_Task material_:
******

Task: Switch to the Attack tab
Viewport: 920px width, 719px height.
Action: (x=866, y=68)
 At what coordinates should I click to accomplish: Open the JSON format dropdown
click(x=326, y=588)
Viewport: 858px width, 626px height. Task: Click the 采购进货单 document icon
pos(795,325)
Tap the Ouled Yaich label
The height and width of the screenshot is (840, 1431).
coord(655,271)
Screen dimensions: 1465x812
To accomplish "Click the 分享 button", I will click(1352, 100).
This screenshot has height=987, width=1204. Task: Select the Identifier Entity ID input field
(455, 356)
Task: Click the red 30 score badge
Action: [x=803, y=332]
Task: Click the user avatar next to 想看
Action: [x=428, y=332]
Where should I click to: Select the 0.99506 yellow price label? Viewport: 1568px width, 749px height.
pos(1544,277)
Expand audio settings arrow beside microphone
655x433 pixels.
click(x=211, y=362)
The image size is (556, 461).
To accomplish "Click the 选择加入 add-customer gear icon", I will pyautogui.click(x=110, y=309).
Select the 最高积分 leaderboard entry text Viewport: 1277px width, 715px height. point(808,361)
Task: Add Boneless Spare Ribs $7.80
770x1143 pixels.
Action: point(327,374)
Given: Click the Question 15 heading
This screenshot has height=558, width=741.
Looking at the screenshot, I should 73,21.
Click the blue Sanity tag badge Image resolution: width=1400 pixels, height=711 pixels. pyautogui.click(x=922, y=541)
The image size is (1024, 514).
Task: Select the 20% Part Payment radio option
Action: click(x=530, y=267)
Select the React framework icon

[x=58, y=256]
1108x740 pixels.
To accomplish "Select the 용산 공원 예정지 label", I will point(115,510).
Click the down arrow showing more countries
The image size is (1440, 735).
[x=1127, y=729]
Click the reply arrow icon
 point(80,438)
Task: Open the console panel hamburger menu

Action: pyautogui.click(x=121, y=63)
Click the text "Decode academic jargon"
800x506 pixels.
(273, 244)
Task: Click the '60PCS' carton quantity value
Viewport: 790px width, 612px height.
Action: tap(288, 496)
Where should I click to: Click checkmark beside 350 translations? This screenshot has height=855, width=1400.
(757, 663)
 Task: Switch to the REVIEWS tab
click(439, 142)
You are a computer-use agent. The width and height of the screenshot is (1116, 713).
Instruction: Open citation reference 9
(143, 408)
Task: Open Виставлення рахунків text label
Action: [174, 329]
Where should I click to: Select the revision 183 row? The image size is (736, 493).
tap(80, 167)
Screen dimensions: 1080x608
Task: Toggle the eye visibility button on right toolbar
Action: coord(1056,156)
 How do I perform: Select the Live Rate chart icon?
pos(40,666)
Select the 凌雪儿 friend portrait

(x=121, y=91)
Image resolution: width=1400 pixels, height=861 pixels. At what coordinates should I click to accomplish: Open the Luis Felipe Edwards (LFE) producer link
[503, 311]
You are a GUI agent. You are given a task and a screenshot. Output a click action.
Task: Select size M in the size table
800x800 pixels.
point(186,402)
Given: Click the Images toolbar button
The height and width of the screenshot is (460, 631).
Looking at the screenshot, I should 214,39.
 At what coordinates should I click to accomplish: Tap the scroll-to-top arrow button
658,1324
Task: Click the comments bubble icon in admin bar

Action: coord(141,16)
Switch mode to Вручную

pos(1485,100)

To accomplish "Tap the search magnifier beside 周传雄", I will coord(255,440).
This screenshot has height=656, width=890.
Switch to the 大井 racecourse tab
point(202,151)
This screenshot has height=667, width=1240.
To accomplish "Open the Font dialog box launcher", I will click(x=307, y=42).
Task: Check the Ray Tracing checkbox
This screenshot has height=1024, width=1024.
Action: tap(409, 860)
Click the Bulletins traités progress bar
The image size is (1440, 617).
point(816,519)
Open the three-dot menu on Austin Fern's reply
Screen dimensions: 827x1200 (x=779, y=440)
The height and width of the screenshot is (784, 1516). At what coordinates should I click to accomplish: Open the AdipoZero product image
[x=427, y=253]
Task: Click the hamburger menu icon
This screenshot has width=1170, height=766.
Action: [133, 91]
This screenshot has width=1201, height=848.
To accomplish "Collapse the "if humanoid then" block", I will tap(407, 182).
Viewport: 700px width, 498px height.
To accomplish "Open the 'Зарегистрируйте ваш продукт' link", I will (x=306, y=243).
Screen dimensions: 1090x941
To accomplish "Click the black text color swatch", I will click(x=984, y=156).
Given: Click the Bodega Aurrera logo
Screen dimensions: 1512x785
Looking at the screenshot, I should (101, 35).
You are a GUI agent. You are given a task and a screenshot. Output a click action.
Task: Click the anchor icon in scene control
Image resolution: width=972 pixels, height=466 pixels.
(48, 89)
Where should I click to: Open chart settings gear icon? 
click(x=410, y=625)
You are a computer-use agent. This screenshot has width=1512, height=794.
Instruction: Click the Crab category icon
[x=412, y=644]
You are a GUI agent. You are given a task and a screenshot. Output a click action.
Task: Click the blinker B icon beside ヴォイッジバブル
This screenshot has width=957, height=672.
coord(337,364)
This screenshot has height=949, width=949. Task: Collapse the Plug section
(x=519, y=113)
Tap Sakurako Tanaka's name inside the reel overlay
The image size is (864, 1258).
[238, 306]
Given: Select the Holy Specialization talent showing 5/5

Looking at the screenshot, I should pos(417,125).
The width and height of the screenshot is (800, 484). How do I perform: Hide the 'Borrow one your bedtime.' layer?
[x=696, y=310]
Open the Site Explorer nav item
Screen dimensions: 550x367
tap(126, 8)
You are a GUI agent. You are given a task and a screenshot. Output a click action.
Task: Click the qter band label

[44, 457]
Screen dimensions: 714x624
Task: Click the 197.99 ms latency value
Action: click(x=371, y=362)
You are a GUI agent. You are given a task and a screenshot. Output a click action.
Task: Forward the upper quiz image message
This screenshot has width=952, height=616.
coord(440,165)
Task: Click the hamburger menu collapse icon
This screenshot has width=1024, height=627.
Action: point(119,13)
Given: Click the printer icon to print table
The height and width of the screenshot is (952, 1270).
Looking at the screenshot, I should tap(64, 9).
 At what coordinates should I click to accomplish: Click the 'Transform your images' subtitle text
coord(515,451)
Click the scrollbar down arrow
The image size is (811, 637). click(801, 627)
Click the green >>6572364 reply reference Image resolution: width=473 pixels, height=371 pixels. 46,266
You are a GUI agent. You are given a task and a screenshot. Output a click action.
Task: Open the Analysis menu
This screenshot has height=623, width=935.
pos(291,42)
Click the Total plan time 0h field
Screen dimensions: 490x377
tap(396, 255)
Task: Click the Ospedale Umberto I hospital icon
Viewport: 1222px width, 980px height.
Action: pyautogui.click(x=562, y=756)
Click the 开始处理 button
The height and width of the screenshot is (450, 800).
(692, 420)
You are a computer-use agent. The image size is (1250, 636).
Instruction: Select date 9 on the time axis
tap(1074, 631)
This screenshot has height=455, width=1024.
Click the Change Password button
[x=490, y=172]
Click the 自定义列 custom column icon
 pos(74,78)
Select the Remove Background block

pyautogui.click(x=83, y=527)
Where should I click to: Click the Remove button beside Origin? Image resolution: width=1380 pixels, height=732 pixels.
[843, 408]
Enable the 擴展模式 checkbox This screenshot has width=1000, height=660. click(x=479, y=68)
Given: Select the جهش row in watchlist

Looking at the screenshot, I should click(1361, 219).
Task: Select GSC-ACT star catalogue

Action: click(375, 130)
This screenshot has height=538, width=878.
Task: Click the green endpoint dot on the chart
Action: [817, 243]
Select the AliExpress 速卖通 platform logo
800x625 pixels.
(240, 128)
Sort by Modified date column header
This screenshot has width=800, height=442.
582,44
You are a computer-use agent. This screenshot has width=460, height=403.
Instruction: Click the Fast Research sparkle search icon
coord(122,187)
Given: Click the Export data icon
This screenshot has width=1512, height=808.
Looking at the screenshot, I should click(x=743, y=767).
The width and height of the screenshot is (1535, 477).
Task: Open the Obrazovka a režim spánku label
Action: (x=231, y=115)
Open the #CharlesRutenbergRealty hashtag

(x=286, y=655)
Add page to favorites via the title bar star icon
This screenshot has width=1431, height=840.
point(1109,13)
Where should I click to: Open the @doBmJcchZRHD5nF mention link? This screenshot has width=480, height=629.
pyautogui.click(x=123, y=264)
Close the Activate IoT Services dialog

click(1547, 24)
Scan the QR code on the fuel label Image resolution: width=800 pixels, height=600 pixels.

******

_Task prompt_: Repeat exactly, and only, the lines of the records above, starting with the line that contains "This screenshot has width=1431, height=840." and ending with the final line, both included.

_Response to the exercise_:
This screenshot has width=1431, height=840.
point(1109,13)
Where should I click to: Open the @doBmJcchZRHD5nF mention link? This screenshot has width=480, height=629.
pyautogui.click(x=123, y=264)
Close the Activate IoT Services dialog

click(1547, 24)
Scan the QR code on the fuel label Image resolution: width=800 pixels, height=600 pixels.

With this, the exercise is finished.